Item coordinate data
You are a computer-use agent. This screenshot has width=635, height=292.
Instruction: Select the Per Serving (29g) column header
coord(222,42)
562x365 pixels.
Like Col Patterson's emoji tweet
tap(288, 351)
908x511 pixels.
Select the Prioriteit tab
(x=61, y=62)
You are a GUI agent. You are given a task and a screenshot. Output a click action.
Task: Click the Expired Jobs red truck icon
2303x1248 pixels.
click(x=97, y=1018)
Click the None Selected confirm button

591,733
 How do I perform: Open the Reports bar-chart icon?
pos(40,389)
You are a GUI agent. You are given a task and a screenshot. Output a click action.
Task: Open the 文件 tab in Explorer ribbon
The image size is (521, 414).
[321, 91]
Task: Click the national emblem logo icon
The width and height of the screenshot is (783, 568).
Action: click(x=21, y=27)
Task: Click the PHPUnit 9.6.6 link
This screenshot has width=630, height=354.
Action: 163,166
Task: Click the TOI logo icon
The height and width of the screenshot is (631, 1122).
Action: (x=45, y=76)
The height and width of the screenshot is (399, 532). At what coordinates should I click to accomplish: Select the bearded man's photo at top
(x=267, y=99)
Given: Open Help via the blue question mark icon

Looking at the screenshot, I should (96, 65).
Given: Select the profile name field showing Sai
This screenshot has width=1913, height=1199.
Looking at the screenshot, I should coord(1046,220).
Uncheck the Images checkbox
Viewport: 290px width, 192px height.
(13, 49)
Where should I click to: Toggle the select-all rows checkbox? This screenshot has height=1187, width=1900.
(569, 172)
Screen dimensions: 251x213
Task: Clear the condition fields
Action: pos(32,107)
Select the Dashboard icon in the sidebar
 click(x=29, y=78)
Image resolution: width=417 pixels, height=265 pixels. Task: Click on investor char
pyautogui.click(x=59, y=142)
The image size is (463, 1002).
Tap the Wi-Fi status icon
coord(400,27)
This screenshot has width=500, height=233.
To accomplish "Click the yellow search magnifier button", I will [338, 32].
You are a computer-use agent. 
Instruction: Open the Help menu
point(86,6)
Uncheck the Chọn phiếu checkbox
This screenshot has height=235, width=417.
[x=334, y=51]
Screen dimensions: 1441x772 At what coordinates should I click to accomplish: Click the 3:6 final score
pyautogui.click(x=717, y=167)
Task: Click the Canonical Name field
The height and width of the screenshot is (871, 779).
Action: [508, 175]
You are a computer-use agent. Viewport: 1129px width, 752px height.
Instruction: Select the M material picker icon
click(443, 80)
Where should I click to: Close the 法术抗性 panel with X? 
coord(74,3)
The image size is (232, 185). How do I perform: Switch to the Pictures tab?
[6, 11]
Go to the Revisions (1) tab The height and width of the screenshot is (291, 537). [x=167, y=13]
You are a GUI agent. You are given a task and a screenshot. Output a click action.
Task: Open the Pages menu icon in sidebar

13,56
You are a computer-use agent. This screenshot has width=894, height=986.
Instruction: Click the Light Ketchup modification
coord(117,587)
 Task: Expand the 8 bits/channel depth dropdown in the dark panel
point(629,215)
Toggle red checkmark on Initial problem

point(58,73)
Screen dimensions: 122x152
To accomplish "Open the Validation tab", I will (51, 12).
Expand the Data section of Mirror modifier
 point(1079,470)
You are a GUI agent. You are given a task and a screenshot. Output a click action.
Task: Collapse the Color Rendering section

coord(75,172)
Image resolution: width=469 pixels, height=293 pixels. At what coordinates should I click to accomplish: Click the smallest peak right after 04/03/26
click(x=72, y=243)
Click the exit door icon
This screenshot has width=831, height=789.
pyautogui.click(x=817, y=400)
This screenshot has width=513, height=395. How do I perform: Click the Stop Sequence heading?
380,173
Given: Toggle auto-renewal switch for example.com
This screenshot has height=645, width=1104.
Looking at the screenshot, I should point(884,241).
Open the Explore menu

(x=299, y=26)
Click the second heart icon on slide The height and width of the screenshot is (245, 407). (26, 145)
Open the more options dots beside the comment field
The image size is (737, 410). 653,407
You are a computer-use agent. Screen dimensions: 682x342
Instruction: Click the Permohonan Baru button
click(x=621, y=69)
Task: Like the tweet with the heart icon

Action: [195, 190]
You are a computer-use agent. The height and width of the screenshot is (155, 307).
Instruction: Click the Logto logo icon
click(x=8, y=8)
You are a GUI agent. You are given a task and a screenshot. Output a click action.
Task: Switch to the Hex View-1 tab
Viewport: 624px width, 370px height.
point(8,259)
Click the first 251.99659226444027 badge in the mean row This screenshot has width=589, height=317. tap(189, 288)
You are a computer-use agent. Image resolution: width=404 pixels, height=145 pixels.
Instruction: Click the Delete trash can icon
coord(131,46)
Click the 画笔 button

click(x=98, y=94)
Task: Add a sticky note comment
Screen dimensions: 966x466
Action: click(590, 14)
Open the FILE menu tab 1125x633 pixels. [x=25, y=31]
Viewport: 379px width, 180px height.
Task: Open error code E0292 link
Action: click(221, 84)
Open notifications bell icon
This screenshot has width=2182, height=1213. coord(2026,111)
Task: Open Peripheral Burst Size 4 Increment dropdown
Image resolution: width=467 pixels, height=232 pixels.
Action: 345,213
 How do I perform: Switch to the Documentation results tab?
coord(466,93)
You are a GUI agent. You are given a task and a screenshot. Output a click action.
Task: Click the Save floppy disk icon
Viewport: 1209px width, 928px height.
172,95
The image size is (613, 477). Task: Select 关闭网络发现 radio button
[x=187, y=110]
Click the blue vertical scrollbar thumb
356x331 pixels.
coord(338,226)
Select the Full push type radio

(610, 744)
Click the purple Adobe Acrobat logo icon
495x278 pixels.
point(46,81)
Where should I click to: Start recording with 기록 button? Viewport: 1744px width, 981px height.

## Requirement
Give every line above as a JSON list of strings, one string per line, and leave out the blank lines.

## Task response
[
  "You are a computer-use agent. This screenshot has width=635, height=292.",
  "Instruction: Select the Per Serving (29g) column header",
  "coord(222,42)",
  "562x365 pixels.",
  "Like Col Patterson's emoji tweet",
  "tap(288, 351)",
  "908x511 pixels.",
  "Select the Prioriteit tab",
  "(x=61, y=62)",
  "You are a GUI agent. You are given a task and a screenshot. Output a click action.",
  "Task: Click the Expired Jobs red truck icon",
  "2303x1248 pixels.",
  "click(x=97, y=1018)",
  "Click the None Selected confirm button",
  "591,733",
  " How do I perform: Open the Reports bar-chart icon?",
  "pos(40,389)",
  "You are a GUI agent. You are given a task and a screenshot. Output a click action.",
  "Task: Open the 文件 tab in Explorer ribbon",
  "The image size is (521, 414).",
  "[321, 91]",
  "Task: Click the national emblem logo icon",
  "The width and height of the screenshot is (783, 568).",
  "Action: click(x=21, y=27)",
  "Task: Click the PHPUnit 9.6.6 link",
  "This screenshot has width=630, height=354.",
  "Action: 163,166",
  "Task: Click the TOI logo icon",
  "The height and width of the screenshot is (631, 1122).",
  "Action: (x=45, y=76)",
  "The height and width of the screenshot is (399, 532). At what coordinates should I click to accomplish: Select the bearded man's photo at top",
  "(x=267, y=99)",
  "Given: Open Help via the blue question mark icon",
  "Looking at the screenshot, I should (96, 65).",
  "Given: Select the profile name field showing Sai",
  "This screenshot has width=1913, height=1199.",
  "Looking at the screenshot, I should coord(1046,220).",
  "Uncheck the Images checkbox",
  "Viewport: 290px width, 192px height.",
  "(13, 49)",
  "Where should I click to: Toggle the select-all rows checkbox? This screenshot has height=1187, width=1900.",
  "(569, 172)",
  "Screen dimensions: 251x213",
  "Task: Clear the condition fields",
  "Action: pos(32,107)",
  "Select the Dashboard icon in the sidebar",
  " click(x=29, y=78)",
  "Image resolution: width=417 pixels, height=265 pixels. Task: Click on investor char",
  "pyautogui.click(x=59, y=142)",
  "The image size is (463, 1002).",
  "Tap the Wi-Fi status icon",
  "coord(400,27)",
  "This screenshot has width=500, height=233.",
  "To accomplish \"Click the yellow search magnifier button\", I will [338, 32].",
  "You are a computer-use agent. ",
  "Instruction: Open the Help menu",
  "point(86,6)",
  "Uncheck the Chọn phiếu checkbox",
  "This screenshot has height=235, width=417.",
  "[x=334, y=51]",
  "Screen dimensions: 1441x772 At what coordinates should I click to accomplish: Click the 3:6 final score",
  "pyautogui.click(x=717, y=167)",
  "Task: Click the Canonical Name field",
  "The height and width of the screenshot is (871, 779).",
  "Action: [508, 175]",
  "You are a computer-use agent. Viewport: 1129px width, 752px height.",
  "Instruction: Select the M material picker icon",
  "click(443, 80)",
  "Where should I click to: Close the 法术抗性 panel with X? ",
  "coord(74,3)",
  "The image size is (232, 185). How do I perform: Switch to the Pictures tab?",
  "[6, 11]",
  "Go to the Revisions (1) tab The height and width of the screenshot is (291, 537). [x=167, y=13]",
  "You are a GUI agent. You are given a task and a screenshot. Output a click action.",
  "Task: Open the Pages menu icon in sidebar",
  "13,56",
  "You are a computer-use agent. This screenshot has width=894, height=986.",
  "Instruction: Click the Light Ketchup modification",
  "coord(117,587)",
  " Task: Expand the 8 bits/channel depth dropdown in the dark panel",
  "point(629,215)",
  "Toggle red checkmark on Initial problem",
  "point(58,73)",
  "Screen dimensions: 122x152",
  "To accomplish \"Open the Validation tab\", I will (51, 12).",
  "Expand the Data section of Mirror modifier",
  " point(1079,470)",
  "You are a GUI agent. You are given a task and a screenshot. Output a click action.",
  "Task: Collapse the Color Rendering section",
  "coord(75,172)",
  "Image resolution: width=469 pixels, height=293 pixels. At what coordinates should I click to accomplish: Click the smallest peak right after 04/03/26",
  "click(x=72, y=243)",
  "Click the exit door icon",
  "This screenshot has width=831, height=789.",
  "pyautogui.click(x=817, y=400)",
  "This screenshot has width=513, height=395. How do I perform: Click the Stop Sequence heading?",
  "380,173",
  "Given: Toggle auto-renewal switch for example.com",
  "This screenshot has height=645, width=1104.",
  "Looking at the screenshot, I should point(884,241).",
  "Open the Explore menu",
  "(x=299, y=26)",
  "Click the second heart icon on slide The height and width of the screenshot is (245, 407). (26, 145)",
  "Open the more options dots beside the comment field",
  "The image size is (737, 410). 653,407",
  "You are a computer-use agent. Screen dimensions: 682x342",
  "Instruction: Click the Permohonan Baru button",
  "click(x=621, y=69)",
  "Task: Like the tweet with the heart icon",
  "Action: [195, 190]",
  "You are a computer-use agent. The height and width of the screenshot is (155, 307).",
  "Instruction: Click the Logto logo icon",
  "click(x=8, y=8)",
  "You are a GUI agent. You are given a task and a screenshot. Output a click action.",
  "Task: Switch to the Hex View-1 tab",
  "Viewport: 624px width, 370px height.",
  "point(8,259)",
  "Click the first 251.99659226444027 badge in the mean row This screenshot has width=589, height=317. tap(189, 288)",
  "You are a computer-use agent. Image resolution: width=404 pixels, height=145 pixels.",
  "Instruction: Click the Delete trash can icon",
  "coord(131,46)",
  "Click the 画笔 button",
  "click(x=98, y=94)",
  "Task: Add a sticky note comment",
  "Screen dimensions: 966x466",
  "Action: click(590, 14)",
  "Open the FILE menu tab 1125x633 pixels. [x=25, y=31]",
  "Viewport: 379px width, 180px height.",
  "Task: Open error code E0292 link",
  "Action: click(221, 84)",
  "Open notifications bell icon",
  "This screenshot has width=2182, height=1213. coord(2026,111)",
  "Task: Open Peripheral Burst Size 4 Increment dropdown",
  "Image resolution: width=467 pixels, height=232 pixels.",
  "Action: 345,213",
  " How do I perform: Switch to the Documentation results tab?",
  "coord(466,93)",
  "You are a GUI agent. You are given a task and a screenshot. Output a click action.",
  "Task: Click the Save floppy disk icon",
  "Viewport: 1209px width, 928px height.",
  "172,95",
  "The image size is (613, 477). Task: Select 关闭网络发现 radio button",
  "[x=187, y=110]",
  "Click the blue vertical scrollbar thumb",
  "356x331 pixels.",
  "coord(338,226)",
  "Select the Full push type radio",
  "(610, 744)",
  "Click the purple Adobe Acrobat logo icon",
  "495x278 pixels.",
  "point(46,81)",
  "Where should I click to: Start recording with 기록 button? Viewport: 1744px width, 981px height."
]